* [WHAT TO DO]
Return all the entries. Match them word for word.

Saved data entries

__________________________________________________

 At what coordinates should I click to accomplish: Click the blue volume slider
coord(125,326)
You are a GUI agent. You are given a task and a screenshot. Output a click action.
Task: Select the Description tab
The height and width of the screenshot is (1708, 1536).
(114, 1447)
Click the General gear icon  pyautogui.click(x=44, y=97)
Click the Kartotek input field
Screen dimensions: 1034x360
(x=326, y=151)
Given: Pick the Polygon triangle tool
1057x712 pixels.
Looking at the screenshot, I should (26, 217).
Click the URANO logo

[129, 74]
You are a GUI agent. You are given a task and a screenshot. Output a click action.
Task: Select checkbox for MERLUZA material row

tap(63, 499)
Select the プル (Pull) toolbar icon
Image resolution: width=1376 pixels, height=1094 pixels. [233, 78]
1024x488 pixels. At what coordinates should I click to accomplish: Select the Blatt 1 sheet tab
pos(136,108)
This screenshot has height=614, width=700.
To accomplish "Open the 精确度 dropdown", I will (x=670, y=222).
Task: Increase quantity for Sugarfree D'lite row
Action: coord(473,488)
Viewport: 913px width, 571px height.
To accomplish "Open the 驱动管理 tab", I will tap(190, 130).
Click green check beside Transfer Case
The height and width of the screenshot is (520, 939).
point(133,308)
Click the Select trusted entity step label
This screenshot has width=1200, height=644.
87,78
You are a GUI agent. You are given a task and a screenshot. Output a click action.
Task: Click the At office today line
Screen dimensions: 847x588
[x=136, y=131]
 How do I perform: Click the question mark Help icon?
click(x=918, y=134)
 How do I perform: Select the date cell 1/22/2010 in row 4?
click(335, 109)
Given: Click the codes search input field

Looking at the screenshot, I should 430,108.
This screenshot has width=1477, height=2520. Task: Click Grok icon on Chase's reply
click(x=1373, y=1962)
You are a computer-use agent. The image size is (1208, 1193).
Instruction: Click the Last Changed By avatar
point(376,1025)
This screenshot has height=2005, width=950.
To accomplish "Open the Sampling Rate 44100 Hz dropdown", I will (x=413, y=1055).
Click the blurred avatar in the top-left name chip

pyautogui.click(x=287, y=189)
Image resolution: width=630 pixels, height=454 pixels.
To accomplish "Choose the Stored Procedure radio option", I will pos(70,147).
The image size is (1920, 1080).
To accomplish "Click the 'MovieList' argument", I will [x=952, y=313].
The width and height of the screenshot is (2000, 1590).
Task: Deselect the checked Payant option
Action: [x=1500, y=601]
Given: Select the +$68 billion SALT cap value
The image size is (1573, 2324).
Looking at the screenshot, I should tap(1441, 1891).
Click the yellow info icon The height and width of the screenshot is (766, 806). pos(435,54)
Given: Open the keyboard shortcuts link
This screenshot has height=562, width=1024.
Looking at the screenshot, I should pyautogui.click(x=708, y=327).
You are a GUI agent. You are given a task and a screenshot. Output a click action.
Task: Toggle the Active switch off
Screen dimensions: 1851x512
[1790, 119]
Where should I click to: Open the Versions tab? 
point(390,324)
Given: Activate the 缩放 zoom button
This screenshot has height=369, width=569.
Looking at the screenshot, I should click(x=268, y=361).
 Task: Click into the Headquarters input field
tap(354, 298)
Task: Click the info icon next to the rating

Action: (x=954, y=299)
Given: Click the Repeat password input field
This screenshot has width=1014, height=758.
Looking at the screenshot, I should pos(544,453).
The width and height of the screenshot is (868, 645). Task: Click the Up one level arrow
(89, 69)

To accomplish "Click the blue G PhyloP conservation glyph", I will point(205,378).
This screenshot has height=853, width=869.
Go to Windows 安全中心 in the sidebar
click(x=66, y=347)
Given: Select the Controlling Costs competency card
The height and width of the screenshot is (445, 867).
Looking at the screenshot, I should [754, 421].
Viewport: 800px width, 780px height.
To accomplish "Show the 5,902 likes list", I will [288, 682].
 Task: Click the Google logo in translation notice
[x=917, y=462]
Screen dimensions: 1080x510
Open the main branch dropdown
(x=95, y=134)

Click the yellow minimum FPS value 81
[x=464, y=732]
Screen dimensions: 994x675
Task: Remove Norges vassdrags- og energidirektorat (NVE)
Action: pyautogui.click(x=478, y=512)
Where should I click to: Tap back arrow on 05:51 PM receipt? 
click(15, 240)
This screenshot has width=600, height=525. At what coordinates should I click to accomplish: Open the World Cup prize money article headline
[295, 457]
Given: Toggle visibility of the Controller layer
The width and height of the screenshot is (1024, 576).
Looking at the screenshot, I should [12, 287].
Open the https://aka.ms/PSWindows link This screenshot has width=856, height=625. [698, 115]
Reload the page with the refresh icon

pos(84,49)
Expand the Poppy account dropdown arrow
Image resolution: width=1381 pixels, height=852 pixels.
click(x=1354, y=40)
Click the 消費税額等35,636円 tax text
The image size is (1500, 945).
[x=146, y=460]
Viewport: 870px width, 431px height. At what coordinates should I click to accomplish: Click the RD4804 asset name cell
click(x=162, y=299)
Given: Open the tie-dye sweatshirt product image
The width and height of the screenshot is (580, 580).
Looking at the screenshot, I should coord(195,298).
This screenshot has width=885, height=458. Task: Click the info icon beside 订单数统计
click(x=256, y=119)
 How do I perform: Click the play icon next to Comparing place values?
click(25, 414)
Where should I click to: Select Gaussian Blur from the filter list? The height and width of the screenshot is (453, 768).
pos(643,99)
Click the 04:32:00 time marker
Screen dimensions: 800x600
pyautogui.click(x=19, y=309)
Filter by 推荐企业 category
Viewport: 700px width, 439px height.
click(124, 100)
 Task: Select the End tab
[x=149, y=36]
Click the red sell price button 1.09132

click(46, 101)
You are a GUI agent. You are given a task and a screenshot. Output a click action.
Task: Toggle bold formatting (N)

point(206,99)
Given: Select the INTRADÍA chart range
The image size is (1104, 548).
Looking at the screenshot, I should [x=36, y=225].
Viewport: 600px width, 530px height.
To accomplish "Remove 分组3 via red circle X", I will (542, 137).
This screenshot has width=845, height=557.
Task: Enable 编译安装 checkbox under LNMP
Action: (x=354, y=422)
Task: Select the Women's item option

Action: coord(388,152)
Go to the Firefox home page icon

__________________________________________________

* [RESULT OF THE EXERCISE]
 At what coordinates should I click to accomplish: Click the blue volume slider
coord(125,326)
You are a GUI agent. You are given a task and a screenshot. Output a click action.
Task: Select the Description tab
The height and width of the screenshot is (1708, 1536).
(114, 1447)
Click the General gear icon  pyautogui.click(x=44, y=97)
Click the Kartotek input field
Screen dimensions: 1034x360
(x=326, y=151)
Given: Pick the Polygon triangle tool
1057x712 pixels.
Looking at the screenshot, I should (26, 217).
Click the URANO logo

[129, 74]
You are a GUI agent. You are given a task and a screenshot. Output a click action.
Task: Select checkbox for MERLUZA material row

tap(63, 499)
Select the プル (Pull) toolbar icon
Image resolution: width=1376 pixels, height=1094 pixels. [233, 78]
1024x488 pixels. At what coordinates should I click to accomplish: Select the Blatt 1 sheet tab
pos(136,108)
This screenshot has height=614, width=700.
To accomplish "Open the 精确度 dropdown", I will (x=670, y=222).
Task: Increase quantity for Sugarfree D'lite row
Action: coord(473,488)
Viewport: 913px width, 571px height.
To accomplish "Open the 驱动管理 tab", I will tap(190, 130).
Click green check beside Transfer Case
The height and width of the screenshot is (520, 939).
point(133,308)
Click the Select trusted entity step label
This screenshot has width=1200, height=644.
87,78
You are a GUI agent. You are given a task and a screenshot. Output a click action.
Task: Click the At office today line
Screen dimensions: 847x588
[x=136, y=131]
 How do I perform: Click the question mark Help icon?
click(x=918, y=134)
 How do I perform: Select the date cell 1/22/2010 in row 4?
click(335, 109)
Given: Click the codes search input field

Looking at the screenshot, I should 430,108.
This screenshot has width=1477, height=2520. Task: Click Grok icon on Chase's reply
click(x=1373, y=1962)
You are a computer-use agent. The image size is (1208, 1193).
Instruction: Click the Last Changed By avatar
point(376,1025)
This screenshot has height=2005, width=950.
To accomplish "Open the Sampling Rate 44100 Hz dropdown", I will (x=413, y=1055).
Click the blurred avatar in the top-left name chip

pyautogui.click(x=287, y=189)
Image resolution: width=630 pixels, height=454 pixels.
To accomplish "Choose the Stored Procedure radio option", I will pos(70,147).
The image size is (1920, 1080).
To accomplish "Click the 'MovieList' argument", I will [x=952, y=313].
The width and height of the screenshot is (2000, 1590).
Task: Deselect the checked Payant option
Action: [x=1500, y=601]
Given: Select the +$68 billion SALT cap value
The image size is (1573, 2324).
Looking at the screenshot, I should tap(1441, 1891).
Click the yellow info icon The height and width of the screenshot is (766, 806). pos(435,54)
Given: Open the keyboard shortcuts link
This screenshot has height=562, width=1024.
Looking at the screenshot, I should pyautogui.click(x=708, y=327).
You are a GUI agent. You are given a task and a screenshot. Output a click action.
Task: Toggle the Active switch off
Screen dimensions: 1851x512
[1790, 119]
Where should I click to: Open the Versions tab? 
point(390,324)
Given: Activate the 缩放 zoom button
This screenshot has height=369, width=569.
Looking at the screenshot, I should click(x=268, y=361).
 Task: Click into the Headquarters input field
tap(354, 298)
Task: Click the info icon next to the rating

Action: (x=954, y=299)
Given: Click the Repeat password input field
This screenshot has width=1014, height=758.
Looking at the screenshot, I should pos(544,453).
The width and height of the screenshot is (868, 645). Task: Click the Up one level arrow
(89, 69)

To accomplish "Click the blue G PhyloP conservation glyph", I will point(205,378).
This screenshot has height=853, width=869.
Go to Windows 安全中心 in the sidebar
click(x=66, y=347)
Given: Select the Controlling Costs competency card
The height and width of the screenshot is (445, 867).
Looking at the screenshot, I should [754, 421].
Viewport: 800px width, 780px height.
To accomplish "Show the 5,902 likes list", I will [288, 682].
 Task: Click the Google logo in translation notice
[x=917, y=462]
Screen dimensions: 1080x510
Open the main branch dropdown
(x=95, y=134)

Click the yellow minimum FPS value 81
[x=464, y=732]
Screen dimensions: 994x675
Task: Remove Norges vassdrags- og energidirektorat (NVE)
Action: pyautogui.click(x=478, y=512)
Where should I click to: Tap back arrow on 05:51 PM receipt? 
click(15, 240)
This screenshot has width=600, height=525. At what coordinates should I click to accomplish: Open the World Cup prize money article headline
[295, 457]
Given: Toggle visibility of the Controller layer
The width and height of the screenshot is (1024, 576).
Looking at the screenshot, I should [12, 287].
Open the https://aka.ms/PSWindows link This screenshot has width=856, height=625. [698, 115]
Reload the page with the refresh icon

pos(84,49)
Expand the Poppy account dropdown arrow
Image resolution: width=1381 pixels, height=852 pixels.
click(x=1354, y=40)
Click the 消費税額等35,636円 tax text
The image size is (1500, 945).
[x=146, y=460]
Viewport: 870px width, 431px height. At what coordinates should I click to accomplish: Click the RD4804 asset name cell
click(x=162, y=299)
Given: Open the tie-dye sweatshirt product image
The width and height of the screenshot is (580, 580).
Looking at the screenshot, I should coord(195,298).
This screenshot has width=885, height=458. Task: Click the info icon beside 订单数统计
click(x=256, y=119)
 How do I perform: Click the play icon next to Comparing place values?
click(25, 414)
Where should I click to: Select Gaussian Blur from the filter list? The height and width of the screenshot is (453, 768).
pos(643,99)
Click the 04:32:00 time marker
Screen dimensions: 800x600
pyautogui.click(x=19, y=309)
Filter by 推荐企业 category
Viewport: 700px width, 439px height.
click(124, 100)
 Task: Select the End tab
[x=149, y=36]
Click the red sell price button 1.09132

click(46, 101)
You are a GUI agent. You are given a task and a screenshot. Output a click action.
Task: Toggle bold formatting (N)

point(206,99)
Given: Select the INTRADÍA chart range
The image size is (1104, 548).
Looking at the screenshot, I should [x=36, y=225].
Viewport: 600px width, 530px height.
To accomplish "Remove 分组3 via red circle X", I will (542, 137).
This screenshot has width=845, height=557.
Task: Enable 编译安装 checkbox under LNMP
Action: (x=354, y=422)
Task: Select the Women's item option

Action: coord(388,152)
Go to the Firefox home page icon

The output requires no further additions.